更深刻的原因在于,贿选暴露了直系政权的财政本质。直系依靠各省军阀的摊派和协饷维持军事开支,而贿选又加重了这一负担。当选后,曹锟对部下的封赏和任命,再次加剧了内部利益分配的矛盾。吴佩孚主张整军经武,其他将领则想从分赃中分一杯羹。这种内部分歧在战争压力下迅速扩大。军队虽然枪炮齐全,却丧失了共同的信念和纪律。所以第二次直奉战争的结局,不能说仅仅是冯玉祥倒戈导致,而是直系政权在政治和道义上早已失去根基,军事败退只是必然的终点。

议会政治的幻灭与历史的转向

曹锟贿选还有一个更长远的后果:它彻底断送了中国人对议会政治的信任。民国初年,从《临时约法》到第一届国会,无数人曾期待通过议会实现共和。但历史给了议会制度一次又一次的打击:袁世凯解散国会、张勋复辟、南北国会分裂、安福国会操控……每一次都是武力或金钱压过选票。到贿选这一步,连最后一块遮羞布也被扯掉了。社会舆论普遍认为,议员不过是一群可以买卖的猪仔,国会不过是军阀的橡皮图章。这种幻灭感是深远的。

此后,中国的政治精英开始转向其他路径。孙中山在南方改组国民党,强调“以党治国”,用政党与主义来整合力量;段祺瑞在北方搞“临时执政”,干脆抛开国会;各地军阀则更加赤裸裸地靠枪杆子说话。议会政治作为一项制度试验,在中国基本宣告失败。这不是因为议会制度本身不好,而是在当时的中国,缺乏实行议会政治的社会条件——没有成熟的中产阶级,没有统一的民族国家认同,没有军队和财政的约束机制。曹锟贿选只是这种结构性缺失的一个集中爆发点。

从更长远的眼光看,贿选事件实际上划出了一个时代的分界线。在此之前,无论是袁世凯还是段祺瑞,都还愿意在形式上尊重国会;在此之后,野心家们连形式都懒得尊重了。武力成为唯一的政治语言,直到北伐战争改变中国的政治格局。曹锟用钱买来了一个总统头衔,却让整个国家看清了“法统”的虚伪。这场丑闻的代价不是由曹锟一个人承担,而是由整个民初宪法秩序共同承担。

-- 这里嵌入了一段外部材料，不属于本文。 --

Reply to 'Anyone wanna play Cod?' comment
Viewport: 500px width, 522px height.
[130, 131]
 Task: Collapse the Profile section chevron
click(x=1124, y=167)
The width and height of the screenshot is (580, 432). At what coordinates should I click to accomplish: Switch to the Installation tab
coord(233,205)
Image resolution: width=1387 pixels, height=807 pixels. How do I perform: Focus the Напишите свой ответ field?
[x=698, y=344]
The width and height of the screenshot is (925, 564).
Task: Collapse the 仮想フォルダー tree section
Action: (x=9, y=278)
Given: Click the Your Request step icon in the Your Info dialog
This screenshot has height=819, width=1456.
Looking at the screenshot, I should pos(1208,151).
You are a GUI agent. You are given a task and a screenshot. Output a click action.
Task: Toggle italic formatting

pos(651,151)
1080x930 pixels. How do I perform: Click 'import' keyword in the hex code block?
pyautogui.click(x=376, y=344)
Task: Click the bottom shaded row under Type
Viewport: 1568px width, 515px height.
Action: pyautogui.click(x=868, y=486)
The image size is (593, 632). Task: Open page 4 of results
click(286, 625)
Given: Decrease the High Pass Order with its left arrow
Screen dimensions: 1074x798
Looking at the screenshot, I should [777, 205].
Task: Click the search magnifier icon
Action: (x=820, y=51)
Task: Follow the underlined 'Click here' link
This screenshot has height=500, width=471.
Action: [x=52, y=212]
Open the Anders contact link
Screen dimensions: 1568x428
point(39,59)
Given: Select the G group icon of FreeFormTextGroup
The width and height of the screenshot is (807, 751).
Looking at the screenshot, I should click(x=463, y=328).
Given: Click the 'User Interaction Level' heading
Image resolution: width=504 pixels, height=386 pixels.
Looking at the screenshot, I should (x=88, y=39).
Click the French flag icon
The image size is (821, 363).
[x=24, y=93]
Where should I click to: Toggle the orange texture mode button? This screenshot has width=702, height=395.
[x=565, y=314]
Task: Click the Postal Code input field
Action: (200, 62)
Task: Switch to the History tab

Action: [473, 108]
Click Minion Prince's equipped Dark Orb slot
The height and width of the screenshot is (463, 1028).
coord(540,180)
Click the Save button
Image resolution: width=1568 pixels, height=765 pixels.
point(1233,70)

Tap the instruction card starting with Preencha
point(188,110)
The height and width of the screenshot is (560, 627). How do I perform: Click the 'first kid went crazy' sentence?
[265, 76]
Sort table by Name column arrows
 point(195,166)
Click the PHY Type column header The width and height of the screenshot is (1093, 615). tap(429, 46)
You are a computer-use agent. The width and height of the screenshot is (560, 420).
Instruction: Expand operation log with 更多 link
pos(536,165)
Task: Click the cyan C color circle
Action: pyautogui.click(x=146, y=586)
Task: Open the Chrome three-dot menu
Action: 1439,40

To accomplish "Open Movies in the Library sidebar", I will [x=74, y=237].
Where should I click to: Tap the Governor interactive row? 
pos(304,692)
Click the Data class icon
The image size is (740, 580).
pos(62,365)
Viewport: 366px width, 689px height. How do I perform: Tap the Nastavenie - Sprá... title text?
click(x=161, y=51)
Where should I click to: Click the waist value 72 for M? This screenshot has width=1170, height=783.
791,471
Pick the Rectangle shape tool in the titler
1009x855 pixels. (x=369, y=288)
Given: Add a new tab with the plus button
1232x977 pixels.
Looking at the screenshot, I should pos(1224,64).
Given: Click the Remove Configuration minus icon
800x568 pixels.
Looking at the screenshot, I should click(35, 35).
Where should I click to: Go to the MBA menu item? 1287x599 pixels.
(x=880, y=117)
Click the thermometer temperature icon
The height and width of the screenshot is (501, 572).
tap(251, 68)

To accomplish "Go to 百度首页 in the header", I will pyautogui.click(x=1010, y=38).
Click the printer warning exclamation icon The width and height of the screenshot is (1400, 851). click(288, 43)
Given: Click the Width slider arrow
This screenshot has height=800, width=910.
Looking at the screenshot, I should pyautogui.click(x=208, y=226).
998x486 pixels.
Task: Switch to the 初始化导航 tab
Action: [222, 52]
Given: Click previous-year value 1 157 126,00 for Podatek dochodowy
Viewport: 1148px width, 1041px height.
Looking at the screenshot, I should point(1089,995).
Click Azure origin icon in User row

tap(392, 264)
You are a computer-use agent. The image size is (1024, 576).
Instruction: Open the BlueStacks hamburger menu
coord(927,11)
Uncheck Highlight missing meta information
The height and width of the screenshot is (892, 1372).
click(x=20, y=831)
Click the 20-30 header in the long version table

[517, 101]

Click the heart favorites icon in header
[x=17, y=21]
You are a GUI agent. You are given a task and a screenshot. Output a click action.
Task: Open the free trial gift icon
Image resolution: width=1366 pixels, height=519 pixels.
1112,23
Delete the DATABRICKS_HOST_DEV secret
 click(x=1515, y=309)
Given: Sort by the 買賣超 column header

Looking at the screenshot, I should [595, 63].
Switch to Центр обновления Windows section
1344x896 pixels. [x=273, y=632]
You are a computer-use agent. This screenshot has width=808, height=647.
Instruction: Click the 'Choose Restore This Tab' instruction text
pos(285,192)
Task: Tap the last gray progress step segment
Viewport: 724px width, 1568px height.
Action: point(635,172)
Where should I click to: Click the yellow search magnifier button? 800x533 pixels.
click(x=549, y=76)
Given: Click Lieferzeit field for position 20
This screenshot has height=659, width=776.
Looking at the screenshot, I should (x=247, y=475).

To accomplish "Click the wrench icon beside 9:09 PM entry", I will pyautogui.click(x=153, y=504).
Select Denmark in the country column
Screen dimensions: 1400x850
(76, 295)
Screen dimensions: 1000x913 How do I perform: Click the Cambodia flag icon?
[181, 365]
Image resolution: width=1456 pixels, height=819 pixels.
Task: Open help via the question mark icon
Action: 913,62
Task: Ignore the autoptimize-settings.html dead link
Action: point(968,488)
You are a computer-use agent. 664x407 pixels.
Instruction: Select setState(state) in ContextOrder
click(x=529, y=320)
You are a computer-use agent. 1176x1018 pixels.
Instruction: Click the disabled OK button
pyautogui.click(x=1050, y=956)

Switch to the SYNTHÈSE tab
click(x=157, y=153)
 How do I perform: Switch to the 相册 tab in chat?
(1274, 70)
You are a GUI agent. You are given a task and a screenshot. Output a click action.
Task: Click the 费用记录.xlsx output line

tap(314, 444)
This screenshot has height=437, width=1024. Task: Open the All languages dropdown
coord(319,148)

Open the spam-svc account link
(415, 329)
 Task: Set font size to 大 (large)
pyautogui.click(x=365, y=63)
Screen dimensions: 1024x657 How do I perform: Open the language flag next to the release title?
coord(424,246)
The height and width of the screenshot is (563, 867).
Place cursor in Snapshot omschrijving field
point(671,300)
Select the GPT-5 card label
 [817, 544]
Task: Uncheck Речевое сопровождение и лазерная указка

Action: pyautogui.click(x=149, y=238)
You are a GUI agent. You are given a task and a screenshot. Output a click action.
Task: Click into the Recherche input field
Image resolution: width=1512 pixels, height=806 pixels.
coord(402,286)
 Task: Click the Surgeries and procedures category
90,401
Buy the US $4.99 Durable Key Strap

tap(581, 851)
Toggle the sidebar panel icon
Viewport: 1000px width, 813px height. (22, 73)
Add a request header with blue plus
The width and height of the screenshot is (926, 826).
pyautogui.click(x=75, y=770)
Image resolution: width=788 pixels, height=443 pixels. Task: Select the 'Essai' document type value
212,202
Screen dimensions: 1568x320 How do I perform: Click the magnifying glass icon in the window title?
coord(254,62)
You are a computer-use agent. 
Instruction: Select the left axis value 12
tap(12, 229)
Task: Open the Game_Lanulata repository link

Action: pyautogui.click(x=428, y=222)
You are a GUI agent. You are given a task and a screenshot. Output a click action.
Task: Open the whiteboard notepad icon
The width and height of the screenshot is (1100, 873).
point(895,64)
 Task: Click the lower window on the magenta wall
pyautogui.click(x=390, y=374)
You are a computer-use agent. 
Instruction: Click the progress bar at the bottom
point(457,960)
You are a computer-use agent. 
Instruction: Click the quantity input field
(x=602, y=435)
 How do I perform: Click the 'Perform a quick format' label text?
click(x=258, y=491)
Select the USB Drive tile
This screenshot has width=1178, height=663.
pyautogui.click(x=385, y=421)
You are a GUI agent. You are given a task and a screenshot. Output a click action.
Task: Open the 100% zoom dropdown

直系倒台只是这一历史代价中的一小部分,更大的代价是,中国政治在很长一段时间里,再也无法回到制度化的轨道上来。

贿选的故事告诉我们,当一个社会的政治制度缺乏真实的社会支持和权力制衡时,任何程序都可能沦为交易的工具。曹锟本人也许只是想要一个体面的名分,但他无意间戳破了整个北洋政治体系的虚幻气泡。那个用枪炮和金钱拼凑起来的总统宝座,连同直系的军权一起,在历史的秋风中迅速崩塌。而其所留下的,不仅是“猪仔国会”的骂名,更是一个国家在制度转型失败后的漫长阵痛。